GPU Infrastructure (NFD, GPU Operator, MachineSets)¶

GPU infrastructure provides the foundation for all GPU-accelerated workloads on OpenShift. This includes Node Feature Discovery (NFD) for detecting GPU hardware, the NVIDIA GPU Operator for installing drivers and container toolkit, and MachineSets for provisioning GPU worker nodes. Deploy this before any capability that requires GPU acceleration.

Dependencies¶

Requirement	Type	Path
NFD Operator	Operator	`components/operators/nfd/`
GPU Operator	Operator	`components/operators/gpu-operator/`
NFD Instance	Instance	`components/instances/nfd-instance/`
GPU Instance (ClusterPolicy)	Instance	`components/instances/gpu-instance/`
GPU Workers (MachineSets)	Instance	`components/instances/gpu-workers/`
Cluster Autoscaler	Instance	`components/instances/cluster-autoscaler/`

NFD must be installed and running before the GPU Operator, as the GPU Operator relies on NFD node labels to identify GPU hardware.

Cluster-specific configuration required

GPU worker provisioning is cloud-specific. Example MachineSet manifests are provided in components/instances/gpu-workers/examples/aws/. Copy and customize them for your cluster.
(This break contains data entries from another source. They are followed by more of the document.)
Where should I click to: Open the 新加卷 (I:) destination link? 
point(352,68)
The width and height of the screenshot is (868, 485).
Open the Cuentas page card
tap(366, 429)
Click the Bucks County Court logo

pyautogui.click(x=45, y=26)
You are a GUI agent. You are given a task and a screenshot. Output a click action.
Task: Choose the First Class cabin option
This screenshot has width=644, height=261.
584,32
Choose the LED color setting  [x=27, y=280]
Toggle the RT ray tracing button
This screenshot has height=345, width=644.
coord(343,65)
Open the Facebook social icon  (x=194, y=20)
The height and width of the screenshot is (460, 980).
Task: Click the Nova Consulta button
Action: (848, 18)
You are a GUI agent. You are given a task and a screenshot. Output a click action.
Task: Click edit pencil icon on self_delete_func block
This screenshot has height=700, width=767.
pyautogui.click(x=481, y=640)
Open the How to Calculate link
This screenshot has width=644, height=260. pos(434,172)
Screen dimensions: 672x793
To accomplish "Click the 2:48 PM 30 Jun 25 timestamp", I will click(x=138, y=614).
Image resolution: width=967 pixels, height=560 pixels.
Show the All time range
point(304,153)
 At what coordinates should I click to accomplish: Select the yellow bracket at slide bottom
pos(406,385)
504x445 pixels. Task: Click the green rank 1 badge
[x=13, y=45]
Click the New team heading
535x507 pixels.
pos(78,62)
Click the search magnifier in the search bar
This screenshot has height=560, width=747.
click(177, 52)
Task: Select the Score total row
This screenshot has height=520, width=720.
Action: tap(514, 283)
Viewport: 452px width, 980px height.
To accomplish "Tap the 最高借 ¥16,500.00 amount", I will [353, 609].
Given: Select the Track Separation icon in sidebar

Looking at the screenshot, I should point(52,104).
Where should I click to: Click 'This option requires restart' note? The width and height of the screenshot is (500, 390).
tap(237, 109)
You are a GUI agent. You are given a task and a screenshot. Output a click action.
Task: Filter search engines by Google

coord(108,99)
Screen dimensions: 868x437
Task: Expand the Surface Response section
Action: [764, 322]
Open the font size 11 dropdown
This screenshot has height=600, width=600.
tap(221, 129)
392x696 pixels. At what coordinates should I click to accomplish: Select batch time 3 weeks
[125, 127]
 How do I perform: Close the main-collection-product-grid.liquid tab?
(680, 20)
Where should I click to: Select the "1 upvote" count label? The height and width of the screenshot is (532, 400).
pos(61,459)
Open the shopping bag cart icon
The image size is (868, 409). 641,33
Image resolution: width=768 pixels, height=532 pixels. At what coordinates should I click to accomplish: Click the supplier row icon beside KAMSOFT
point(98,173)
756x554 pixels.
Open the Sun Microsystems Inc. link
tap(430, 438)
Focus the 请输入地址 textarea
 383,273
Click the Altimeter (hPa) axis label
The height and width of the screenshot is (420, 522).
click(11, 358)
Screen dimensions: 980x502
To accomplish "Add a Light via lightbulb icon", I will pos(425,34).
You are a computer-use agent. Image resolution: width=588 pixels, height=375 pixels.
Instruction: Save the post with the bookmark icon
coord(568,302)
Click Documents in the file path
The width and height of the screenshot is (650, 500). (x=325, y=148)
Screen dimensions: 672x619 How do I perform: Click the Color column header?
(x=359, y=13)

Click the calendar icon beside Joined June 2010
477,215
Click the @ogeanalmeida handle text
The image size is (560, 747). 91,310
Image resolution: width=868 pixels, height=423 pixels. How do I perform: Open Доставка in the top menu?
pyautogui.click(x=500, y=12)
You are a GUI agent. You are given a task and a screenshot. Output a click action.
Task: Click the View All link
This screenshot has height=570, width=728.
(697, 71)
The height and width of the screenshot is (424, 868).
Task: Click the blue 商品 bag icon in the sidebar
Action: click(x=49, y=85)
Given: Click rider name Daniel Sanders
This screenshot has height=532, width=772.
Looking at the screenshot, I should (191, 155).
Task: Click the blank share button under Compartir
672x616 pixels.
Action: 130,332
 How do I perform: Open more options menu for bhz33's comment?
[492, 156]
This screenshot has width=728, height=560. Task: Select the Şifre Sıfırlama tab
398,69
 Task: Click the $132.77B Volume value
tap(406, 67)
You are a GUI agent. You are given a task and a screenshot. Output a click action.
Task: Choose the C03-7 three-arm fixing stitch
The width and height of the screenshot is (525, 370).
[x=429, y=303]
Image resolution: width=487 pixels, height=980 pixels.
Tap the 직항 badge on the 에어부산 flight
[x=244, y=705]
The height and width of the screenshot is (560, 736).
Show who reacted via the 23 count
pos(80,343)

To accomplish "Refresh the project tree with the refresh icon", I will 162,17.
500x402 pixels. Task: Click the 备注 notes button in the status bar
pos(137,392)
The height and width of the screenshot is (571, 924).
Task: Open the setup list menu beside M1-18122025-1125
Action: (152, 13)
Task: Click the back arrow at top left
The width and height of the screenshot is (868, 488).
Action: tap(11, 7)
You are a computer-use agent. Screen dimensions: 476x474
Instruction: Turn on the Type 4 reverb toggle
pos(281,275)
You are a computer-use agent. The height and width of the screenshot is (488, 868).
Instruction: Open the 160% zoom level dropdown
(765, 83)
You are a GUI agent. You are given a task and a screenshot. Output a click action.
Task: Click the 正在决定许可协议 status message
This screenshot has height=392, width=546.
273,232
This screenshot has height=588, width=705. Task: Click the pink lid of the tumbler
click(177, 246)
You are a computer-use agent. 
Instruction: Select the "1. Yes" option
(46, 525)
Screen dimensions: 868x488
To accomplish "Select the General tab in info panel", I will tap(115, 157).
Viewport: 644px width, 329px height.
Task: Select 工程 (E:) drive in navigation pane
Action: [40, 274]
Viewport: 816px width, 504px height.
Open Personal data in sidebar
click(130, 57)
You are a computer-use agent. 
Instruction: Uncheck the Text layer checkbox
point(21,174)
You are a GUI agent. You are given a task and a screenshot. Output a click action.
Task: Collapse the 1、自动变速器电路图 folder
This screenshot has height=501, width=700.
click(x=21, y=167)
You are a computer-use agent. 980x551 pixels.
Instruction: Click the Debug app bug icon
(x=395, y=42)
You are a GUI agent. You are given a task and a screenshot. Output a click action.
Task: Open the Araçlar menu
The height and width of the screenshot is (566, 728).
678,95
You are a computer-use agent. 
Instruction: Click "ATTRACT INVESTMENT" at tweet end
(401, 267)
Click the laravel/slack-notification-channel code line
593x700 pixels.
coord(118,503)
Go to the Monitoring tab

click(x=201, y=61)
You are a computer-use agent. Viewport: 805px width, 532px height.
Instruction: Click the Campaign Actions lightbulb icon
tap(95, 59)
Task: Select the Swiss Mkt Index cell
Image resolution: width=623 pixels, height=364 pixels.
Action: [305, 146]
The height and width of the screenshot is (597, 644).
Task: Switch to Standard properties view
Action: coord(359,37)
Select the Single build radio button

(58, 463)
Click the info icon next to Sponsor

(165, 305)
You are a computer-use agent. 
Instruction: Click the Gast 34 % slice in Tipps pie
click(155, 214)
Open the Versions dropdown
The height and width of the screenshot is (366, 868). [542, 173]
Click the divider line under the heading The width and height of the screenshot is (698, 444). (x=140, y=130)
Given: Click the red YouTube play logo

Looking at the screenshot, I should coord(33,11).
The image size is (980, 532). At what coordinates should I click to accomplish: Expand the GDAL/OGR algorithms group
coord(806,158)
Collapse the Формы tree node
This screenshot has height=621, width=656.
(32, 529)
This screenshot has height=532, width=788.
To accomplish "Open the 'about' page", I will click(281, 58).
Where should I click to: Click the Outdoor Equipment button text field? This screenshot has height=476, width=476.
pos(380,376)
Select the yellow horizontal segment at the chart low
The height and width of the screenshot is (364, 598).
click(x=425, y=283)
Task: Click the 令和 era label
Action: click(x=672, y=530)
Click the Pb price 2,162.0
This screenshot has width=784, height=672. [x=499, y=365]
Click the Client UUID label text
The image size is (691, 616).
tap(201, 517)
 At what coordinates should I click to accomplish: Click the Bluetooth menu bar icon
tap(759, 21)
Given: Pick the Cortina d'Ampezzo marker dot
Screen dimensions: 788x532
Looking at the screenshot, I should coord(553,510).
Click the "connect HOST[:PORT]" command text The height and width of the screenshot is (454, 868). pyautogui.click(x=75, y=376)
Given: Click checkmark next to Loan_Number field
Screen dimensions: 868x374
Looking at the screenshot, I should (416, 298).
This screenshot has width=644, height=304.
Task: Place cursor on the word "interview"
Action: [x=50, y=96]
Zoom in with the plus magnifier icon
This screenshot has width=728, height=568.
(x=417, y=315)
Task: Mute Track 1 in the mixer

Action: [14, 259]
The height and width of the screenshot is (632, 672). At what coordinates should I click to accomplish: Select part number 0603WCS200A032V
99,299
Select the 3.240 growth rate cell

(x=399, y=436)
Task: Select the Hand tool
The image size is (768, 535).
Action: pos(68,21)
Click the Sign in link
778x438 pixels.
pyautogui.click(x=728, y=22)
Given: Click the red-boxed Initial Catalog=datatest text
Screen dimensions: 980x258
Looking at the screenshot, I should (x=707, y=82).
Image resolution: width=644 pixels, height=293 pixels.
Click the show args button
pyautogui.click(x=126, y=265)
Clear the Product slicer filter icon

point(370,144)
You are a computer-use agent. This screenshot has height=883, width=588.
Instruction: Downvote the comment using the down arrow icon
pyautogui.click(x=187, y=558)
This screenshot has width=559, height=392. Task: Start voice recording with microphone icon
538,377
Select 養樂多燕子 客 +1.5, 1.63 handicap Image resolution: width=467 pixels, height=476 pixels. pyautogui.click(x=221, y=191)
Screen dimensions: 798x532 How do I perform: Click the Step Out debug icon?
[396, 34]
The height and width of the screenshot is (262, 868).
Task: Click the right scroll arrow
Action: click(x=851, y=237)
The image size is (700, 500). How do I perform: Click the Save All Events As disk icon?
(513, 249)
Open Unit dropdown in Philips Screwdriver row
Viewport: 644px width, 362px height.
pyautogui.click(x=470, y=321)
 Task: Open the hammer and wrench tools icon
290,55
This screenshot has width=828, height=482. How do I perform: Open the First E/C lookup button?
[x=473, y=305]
See Customizing for your cluster below.

Deploy¶

GitOpsManual

GPU infrastructure is deployed automatically via ApplicationSet-discovered Applications:

instance-nfd-instance -- NFD NodeFeatureDiscovery CR
instance-gpu-instance -- GPU ClusterPolicy CR
GPU MachineSets + MachineAutoscalers (cloud-specific, not auto-deployed; see examples)
instance-cluster-autoscaler -- ClusterAutoscaler

The operators (operator-nfd, operator-gpu-operator) are also auto-discovered.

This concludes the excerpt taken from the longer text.